2 Updates: 1) According to some the tracks are "Friuls", this is mentioned nowhere in the box, but the plastic looks the same. 2) The 2 PE-parts labeled "X" are mentioned in the addendumleaflet and are used to secure the jack. Peter
FEB 08, 2012 - 03:42 AM
Friuls ? Somewhat confused by that statement, as those are white metal tracks and the kits are clearly plastic. As I understand it in style and construction they are more like ModelKasten ones, with track links held together with small pins glued into place each side of the link. Its also a method seen in recent Trumpeter releases. Alan
FEB 08, 2012 - 04:28 AM
Hi Alan, Yesterday I took the kit to the moddelling-club I infrequently attent and they said the tracks looked like "Friuls" As I have never used neither "Modelkasten" nor "Friuls" I took their word for granted.
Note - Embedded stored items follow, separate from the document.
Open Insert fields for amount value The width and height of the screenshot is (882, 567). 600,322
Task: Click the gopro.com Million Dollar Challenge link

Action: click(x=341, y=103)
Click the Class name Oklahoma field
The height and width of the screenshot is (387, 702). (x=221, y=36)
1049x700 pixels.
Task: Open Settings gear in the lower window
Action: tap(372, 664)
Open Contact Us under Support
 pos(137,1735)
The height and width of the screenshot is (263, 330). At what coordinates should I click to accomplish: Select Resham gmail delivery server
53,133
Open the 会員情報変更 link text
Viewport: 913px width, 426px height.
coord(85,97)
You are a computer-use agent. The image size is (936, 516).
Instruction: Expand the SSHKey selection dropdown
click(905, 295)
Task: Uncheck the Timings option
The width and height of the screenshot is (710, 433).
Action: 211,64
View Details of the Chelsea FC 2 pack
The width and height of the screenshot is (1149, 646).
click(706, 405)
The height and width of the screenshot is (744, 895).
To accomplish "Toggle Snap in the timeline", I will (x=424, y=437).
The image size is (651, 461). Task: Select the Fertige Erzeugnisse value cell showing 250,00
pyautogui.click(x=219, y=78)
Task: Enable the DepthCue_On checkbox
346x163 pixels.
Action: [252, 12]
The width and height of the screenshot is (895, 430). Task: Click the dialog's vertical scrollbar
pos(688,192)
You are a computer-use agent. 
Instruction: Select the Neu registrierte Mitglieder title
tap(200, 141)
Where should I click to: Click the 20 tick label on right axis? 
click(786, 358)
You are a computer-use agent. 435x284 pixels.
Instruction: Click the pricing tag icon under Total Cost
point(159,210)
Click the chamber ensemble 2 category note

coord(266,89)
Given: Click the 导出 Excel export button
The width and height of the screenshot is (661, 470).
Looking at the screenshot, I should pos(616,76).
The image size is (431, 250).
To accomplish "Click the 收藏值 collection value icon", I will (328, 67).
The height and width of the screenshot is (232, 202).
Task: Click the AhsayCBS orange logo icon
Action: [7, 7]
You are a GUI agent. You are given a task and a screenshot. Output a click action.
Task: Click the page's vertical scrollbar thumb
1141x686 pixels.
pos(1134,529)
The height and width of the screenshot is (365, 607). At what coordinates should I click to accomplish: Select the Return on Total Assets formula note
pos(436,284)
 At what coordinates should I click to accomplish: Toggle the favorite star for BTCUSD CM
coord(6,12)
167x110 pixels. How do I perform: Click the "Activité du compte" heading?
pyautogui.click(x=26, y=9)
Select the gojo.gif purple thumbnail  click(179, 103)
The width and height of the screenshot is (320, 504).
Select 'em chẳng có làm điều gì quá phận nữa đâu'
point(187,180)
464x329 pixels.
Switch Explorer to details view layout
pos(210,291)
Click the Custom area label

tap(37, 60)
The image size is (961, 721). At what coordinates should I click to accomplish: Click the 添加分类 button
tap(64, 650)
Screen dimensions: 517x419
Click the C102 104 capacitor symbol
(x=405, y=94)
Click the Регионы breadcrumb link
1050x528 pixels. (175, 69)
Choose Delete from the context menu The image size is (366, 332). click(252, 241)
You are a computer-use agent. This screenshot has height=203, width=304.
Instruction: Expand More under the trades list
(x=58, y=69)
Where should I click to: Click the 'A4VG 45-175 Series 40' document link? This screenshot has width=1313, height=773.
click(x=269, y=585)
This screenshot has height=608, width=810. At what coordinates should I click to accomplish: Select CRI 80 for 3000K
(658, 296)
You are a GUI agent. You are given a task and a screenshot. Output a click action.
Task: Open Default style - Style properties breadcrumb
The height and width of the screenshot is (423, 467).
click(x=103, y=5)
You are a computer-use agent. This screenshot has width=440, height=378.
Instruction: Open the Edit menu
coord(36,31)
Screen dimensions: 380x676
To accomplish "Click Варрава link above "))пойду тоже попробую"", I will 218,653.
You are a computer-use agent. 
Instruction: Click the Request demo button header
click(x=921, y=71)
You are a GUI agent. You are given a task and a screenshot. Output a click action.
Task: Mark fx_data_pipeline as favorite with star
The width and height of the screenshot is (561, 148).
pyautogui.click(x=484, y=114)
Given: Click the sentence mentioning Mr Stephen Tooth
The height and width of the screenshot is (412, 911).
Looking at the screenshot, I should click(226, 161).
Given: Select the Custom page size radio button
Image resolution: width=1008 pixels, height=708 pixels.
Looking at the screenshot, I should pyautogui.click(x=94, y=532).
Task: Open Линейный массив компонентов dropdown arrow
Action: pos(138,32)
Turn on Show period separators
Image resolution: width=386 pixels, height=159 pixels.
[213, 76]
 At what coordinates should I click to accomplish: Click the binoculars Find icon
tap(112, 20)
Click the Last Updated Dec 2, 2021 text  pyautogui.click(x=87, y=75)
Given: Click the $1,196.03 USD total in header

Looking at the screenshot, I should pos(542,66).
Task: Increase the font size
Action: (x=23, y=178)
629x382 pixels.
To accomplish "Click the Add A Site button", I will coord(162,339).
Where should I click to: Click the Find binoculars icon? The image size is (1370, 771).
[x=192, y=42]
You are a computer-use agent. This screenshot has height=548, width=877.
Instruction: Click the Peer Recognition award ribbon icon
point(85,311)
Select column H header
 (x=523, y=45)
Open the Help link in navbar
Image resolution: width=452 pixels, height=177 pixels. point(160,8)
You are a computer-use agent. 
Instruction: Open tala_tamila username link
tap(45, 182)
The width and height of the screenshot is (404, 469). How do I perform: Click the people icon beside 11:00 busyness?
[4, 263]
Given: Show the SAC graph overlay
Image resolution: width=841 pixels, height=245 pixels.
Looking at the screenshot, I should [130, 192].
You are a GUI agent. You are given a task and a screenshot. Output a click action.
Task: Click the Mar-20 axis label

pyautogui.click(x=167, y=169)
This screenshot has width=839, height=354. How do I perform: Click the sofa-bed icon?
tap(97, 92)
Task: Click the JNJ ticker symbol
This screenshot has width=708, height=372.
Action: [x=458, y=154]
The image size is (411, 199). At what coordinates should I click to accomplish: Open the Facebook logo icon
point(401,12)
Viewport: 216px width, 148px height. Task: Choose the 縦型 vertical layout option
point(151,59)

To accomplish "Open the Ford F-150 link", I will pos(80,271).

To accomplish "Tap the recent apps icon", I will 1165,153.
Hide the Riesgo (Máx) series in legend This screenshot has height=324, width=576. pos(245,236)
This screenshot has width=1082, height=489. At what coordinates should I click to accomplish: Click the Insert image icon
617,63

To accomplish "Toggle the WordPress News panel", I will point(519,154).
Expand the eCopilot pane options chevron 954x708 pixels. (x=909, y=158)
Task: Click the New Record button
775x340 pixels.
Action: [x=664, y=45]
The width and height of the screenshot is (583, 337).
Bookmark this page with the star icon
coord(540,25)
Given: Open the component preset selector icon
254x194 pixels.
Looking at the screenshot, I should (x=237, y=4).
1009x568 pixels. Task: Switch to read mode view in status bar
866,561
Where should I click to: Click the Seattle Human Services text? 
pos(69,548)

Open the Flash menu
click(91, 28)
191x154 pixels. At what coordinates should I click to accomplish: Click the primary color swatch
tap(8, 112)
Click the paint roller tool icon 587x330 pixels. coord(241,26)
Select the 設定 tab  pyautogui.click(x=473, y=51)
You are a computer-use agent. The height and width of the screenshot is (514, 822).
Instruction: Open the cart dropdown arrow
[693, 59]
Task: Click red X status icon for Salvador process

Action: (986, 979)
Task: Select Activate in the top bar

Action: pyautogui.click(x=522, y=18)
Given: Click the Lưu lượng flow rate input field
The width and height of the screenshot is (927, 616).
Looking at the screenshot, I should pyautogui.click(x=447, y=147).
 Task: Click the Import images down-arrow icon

Peter
FEB 08, 2012 - 05:22 AM
Have you guys checked the comparison review on PMMS? Amusing Hobby kit got the best rating from Terry.
FEB 08, 2012 - 05:45 AM
Here is the link NeubauFahrzeug Nr.3-5 comparison. It's quite impressive.
FEB 08, 2012 - 07:25 PM
Thanks Mario. This kit dont look like its for novices. These Modelkasten type tracks are getting popular, just got some with a trump kit, dont know if they are as good? look very similar, even a jig with the trump kit.
FEB 13, 2012 - 05:35 AM
Peter v B! My late father was at the site where one of the "Neubaus" was demolished in the walley of Gudbrandsdalen here in Norway in 1940. Some summers ago I got the opportunity to visit a tiny WW2-museum at Kvam. Here I could study some relics from the tank. (A climbing wheel). It was NOT panzergrau, but lighter, german field-grau. Have a nice building-evening! Trond in Norway.